# start of ENTRIES SHOWN

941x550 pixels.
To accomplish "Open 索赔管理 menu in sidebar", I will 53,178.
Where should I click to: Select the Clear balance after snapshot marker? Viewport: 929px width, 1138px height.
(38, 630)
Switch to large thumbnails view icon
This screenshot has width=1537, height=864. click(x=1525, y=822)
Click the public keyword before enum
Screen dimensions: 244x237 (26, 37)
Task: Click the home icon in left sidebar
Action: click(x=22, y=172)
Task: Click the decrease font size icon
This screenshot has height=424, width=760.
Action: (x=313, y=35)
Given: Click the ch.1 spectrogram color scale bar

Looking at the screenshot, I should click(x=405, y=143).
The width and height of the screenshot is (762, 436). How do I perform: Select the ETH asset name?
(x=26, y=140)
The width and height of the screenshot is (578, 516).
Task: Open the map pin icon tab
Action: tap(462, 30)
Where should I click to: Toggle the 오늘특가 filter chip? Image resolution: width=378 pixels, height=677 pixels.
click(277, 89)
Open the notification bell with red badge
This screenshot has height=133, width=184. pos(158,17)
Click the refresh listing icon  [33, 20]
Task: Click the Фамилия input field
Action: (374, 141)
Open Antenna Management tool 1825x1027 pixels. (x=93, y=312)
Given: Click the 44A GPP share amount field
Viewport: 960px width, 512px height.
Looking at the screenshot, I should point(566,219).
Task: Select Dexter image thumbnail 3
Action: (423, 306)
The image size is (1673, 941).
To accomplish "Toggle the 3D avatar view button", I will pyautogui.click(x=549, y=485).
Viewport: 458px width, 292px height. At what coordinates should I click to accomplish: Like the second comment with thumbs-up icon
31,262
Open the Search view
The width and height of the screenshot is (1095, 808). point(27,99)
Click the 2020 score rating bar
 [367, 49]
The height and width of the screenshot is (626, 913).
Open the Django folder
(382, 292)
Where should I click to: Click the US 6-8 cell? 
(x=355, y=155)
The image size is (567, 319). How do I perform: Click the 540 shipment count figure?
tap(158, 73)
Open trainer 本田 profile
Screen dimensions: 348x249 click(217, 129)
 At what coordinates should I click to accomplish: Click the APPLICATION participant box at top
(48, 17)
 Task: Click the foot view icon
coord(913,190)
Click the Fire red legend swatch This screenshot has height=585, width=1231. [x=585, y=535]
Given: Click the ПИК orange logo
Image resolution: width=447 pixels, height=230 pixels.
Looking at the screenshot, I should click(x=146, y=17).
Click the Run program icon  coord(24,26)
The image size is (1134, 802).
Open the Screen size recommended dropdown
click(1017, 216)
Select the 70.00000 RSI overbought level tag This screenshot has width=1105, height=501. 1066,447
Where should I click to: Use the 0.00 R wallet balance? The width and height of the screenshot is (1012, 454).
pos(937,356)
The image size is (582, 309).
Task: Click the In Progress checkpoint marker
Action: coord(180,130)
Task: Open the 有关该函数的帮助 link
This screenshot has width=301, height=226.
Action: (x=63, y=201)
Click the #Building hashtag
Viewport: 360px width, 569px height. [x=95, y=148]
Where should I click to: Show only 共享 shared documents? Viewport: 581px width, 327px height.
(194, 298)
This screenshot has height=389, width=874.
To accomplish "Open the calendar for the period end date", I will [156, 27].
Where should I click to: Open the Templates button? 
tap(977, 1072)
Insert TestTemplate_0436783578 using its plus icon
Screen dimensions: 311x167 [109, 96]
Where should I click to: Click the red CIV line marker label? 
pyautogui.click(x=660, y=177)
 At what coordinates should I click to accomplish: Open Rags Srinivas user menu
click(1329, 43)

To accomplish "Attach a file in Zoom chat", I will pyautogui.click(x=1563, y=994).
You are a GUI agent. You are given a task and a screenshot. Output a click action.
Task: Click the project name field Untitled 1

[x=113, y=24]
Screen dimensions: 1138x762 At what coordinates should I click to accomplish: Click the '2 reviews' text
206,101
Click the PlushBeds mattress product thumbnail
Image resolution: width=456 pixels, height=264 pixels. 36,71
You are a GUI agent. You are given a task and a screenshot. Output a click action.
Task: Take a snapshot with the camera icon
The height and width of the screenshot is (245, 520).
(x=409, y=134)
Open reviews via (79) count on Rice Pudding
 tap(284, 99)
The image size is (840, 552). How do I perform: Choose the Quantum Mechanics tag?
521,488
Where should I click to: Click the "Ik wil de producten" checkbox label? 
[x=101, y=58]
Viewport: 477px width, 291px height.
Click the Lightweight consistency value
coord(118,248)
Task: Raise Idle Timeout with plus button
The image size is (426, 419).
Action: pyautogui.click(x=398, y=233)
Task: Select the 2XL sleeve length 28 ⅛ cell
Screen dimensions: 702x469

# end of ENTRIES SHOWN

* [EXERCISE DIRECTIONS] State only how many lines in the material above contain the string "snapshot", treating uppercase and lowercase as different.

* [RIGHT ANSWER] 2